Conservative Party conference news October 14 Willetts rules out selective schools

5 Oct 06
A future Conservative government should curtail school selection and establish a 'very different agenda' to the vouchers policy on which the party fought the last election, shadow education secretary David Willetts has said.

06 October 2006

A future Conservative government should curtail school selection and establish a 'very different agenda' to the vouchers policy on which the party fought the last election, shadow education secretary David Willetts has said.

'Although we as a party love to think of selective schools as being a device for spreading social mobility, the evidence is very clear: they do not create a genuine meritocracy,' Willetts told a fringe meeting at the Conservative Party conference in Bournemouth on October 3.


Willetts said he supported parental and student choice, but if these were to work fairly and avoid the creation of sink schools for the most deprived children, schools should not be allowed to select.


Speaking to Public Finance, a senior party aide acknowledged that Willetts faced an uphill struggle convincing many party members, but added that while there would 'certainly be no more' grammar schools under a future Conservative government, existing ones would not be closed.


Although many formal conference speeches avoided making direct statements on future party policy, Willetts said his vision for education was shared by party leader David Cameron.


In a direct attack on the centrepiece of his party's education policy at the last election, Willetts said: 'I've lost count of the number of papers and pamphlets and meetings I've gone to in which people have told me the solution is school vouchers.


'But it doesn't matter how much choice you theoretically give parents, if there is no response from the supply side& you just end up with frustrated choosers who conclude that politicians make empty promises but are incapable of delivering.'


Instead, a future Conservative government should focus on removing the current planning, funding and regulatory restraints that reduce choice to 'mere rhetoric' by preventing good schools from expanding and new ones from opening, he said.


Those restraints included 'absurd' planning permission limits on the number of plots on which schools could be established and funding rules that meant schools could not expand while unpopular neighbouring schools had spare places.


Speaking to PF, Willetts confirmed that the Conservatives would support the private sector by making it easier for it to enter the state school sector.


He added that the current regulation and inspection regime also blocked new entrants from the independent sector because they could not open schools until they had been inspected with all their teachers and facilities in place.


Tories seek to clarify policy on health service


Shadow health secretary Andrew Lansley has confirmed to Public Finance that his party wants to remove artificial limits to private sector involvement in the NHS.


Lansley was clarifying Conservative policy after similar comments by Oliver Letwin, chair of the party's policy review team, led to allegations from Economic Secretary Ed Balls that Tory plans for private sector involvement meant 'the end of free health care as we know it'.


Meanwhile, party leader David Cameron, in his closing speech to conference on October 4, said: 'I will never jeopardise the health service by cutting its funding.' But he added that he would ensure that the money was well spent.
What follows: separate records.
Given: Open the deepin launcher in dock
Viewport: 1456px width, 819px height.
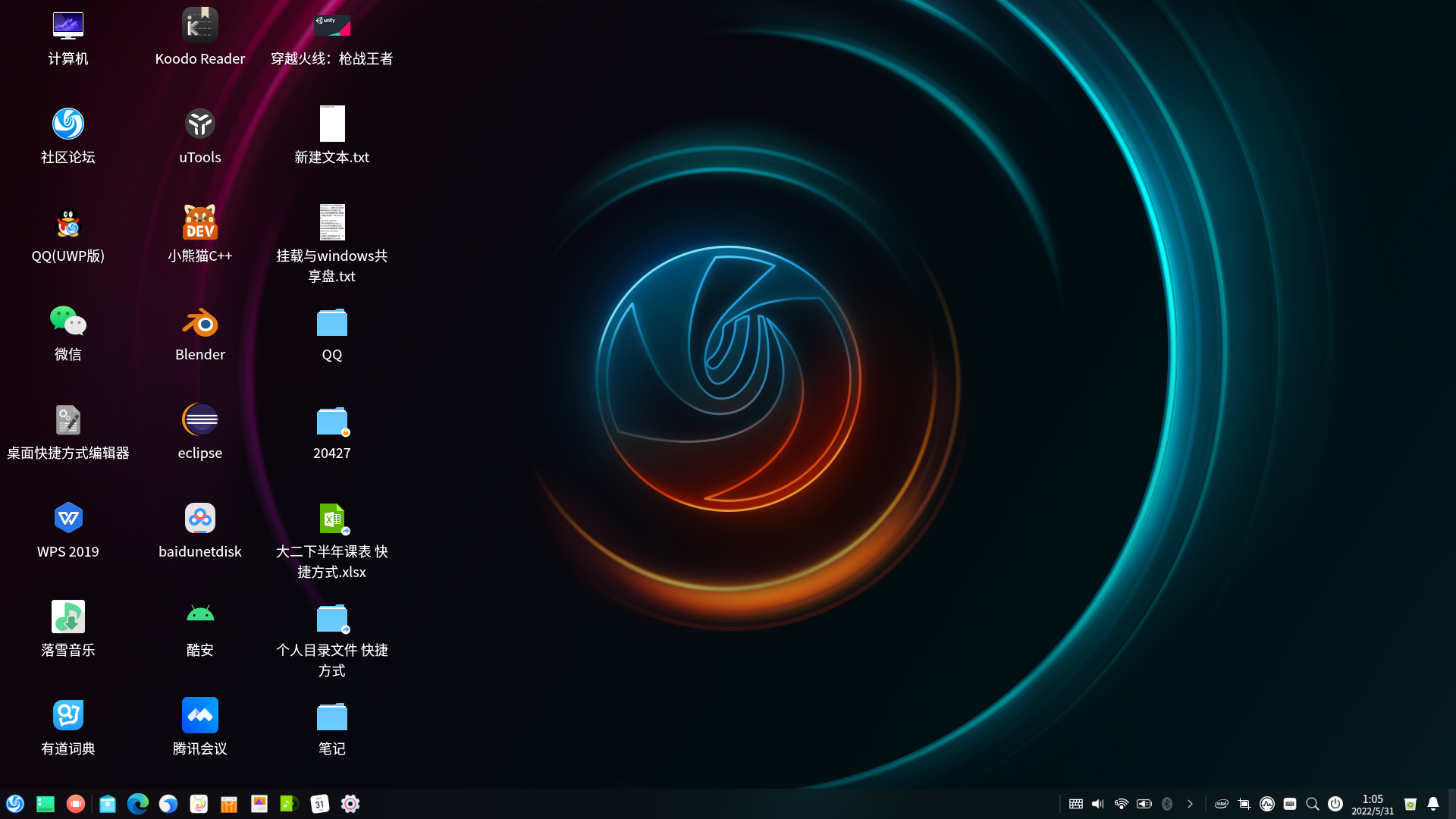Looking at the screenshot, I should (15, 804).
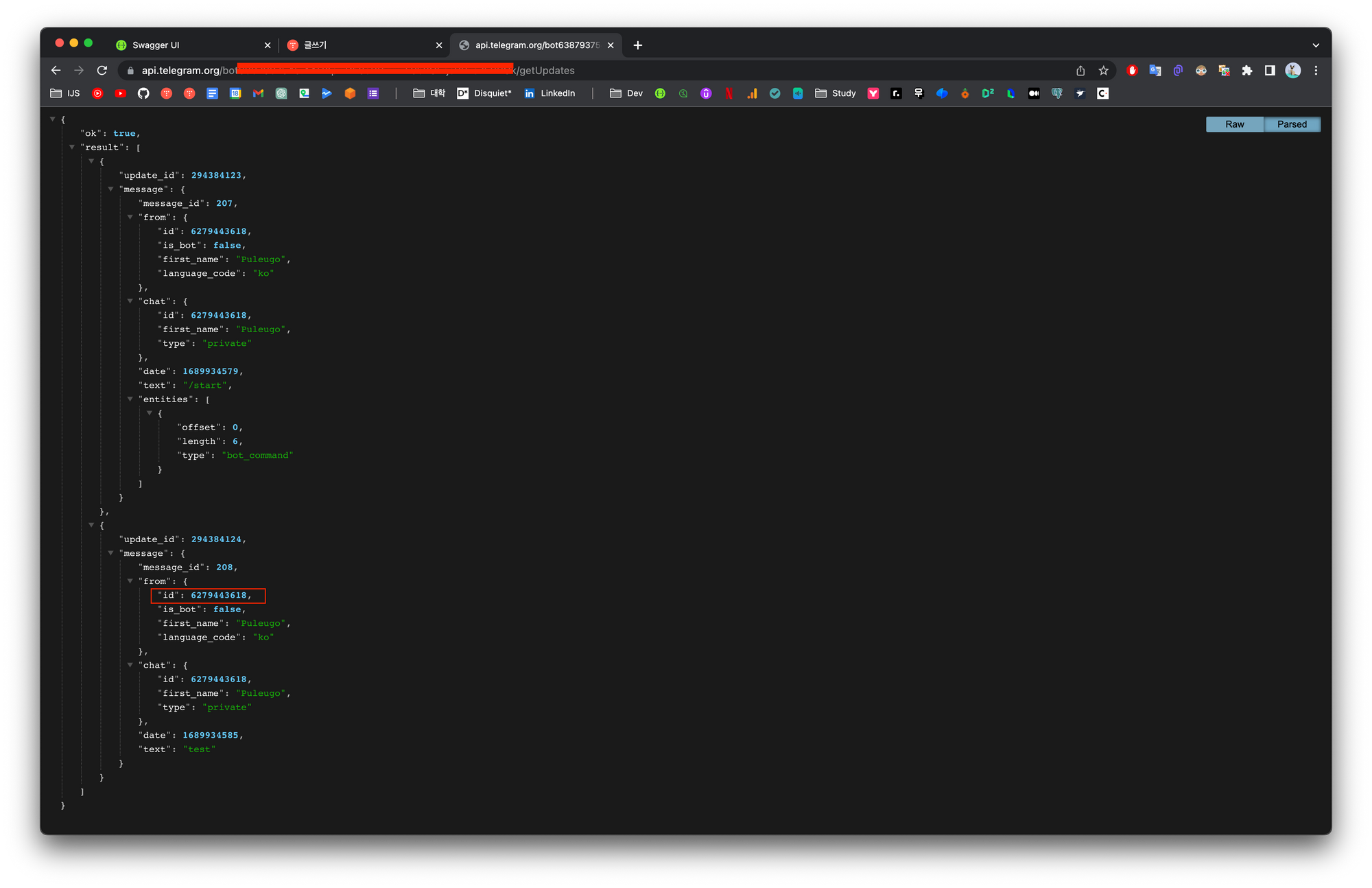Open the GitHub bookmark icon
The width and height of the screenshot is (1372, 888).
pyautogui.click(x=143, y=93)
He also promised 'no more pointless reorganisations'.


Conservative Central Office had sought to distance itself from Letwin's reported remarks. But Lansley told PF: 'Like the current government, our policy is to remove artificial limits to private sector involvement in the NHS. But we had that position long before Patricia Hewitt adopted it last month.'


Lansley added that comments from Gordon Brown supporters such as Balls illustrated the depth of disagreement within the government. 'They do not seem to know what their own policy is,' he said.


The Conservatives also backed the need to transfer services from hospitals to primary and community care settings, said Lansley. But he agreed with health unions that many of the current cutbacks were driven by financial deficits, not clinical reforms.


He was also concerned that the government had overstated the number of treatments that could be safely transferred. 'You can't just close an A&E ward with hordes of people waiting at the door. Transfers to the community have to be evidence-based and the new services have to be ready in place,' he told PF.


Regions' powers should go to councils


A Conservative government would swap regionalism for localism by transferring the powers of regional assemblies to local government, senior MPs pledged.


'In so many ways councillors should be best placed to effect local change, but they can't under Labour's straitjacket,' shadow local government and communities secretary Caroline Spelman told the conference on October 3.


'Decision-making is being taken further away from the people under the guise of regionalism. It's a bypass down which government steamrollers its will regardless of local opinion,' she said. One of the first things a Conservative government would do to strengthen localism would be to abolish the regional assemblies, she added.


Shadow constitutional affairs secretary Oliver Heald added to her pledge by saying the Conservatives would also oppose any plans by Labour to abolish existing borough and county councils.


'In government, we fell into the trap of over-centralising,' he added. But the party had learnt its lesson and, if given another chance to govern, localism and devolution would now be 'safe in our hands'.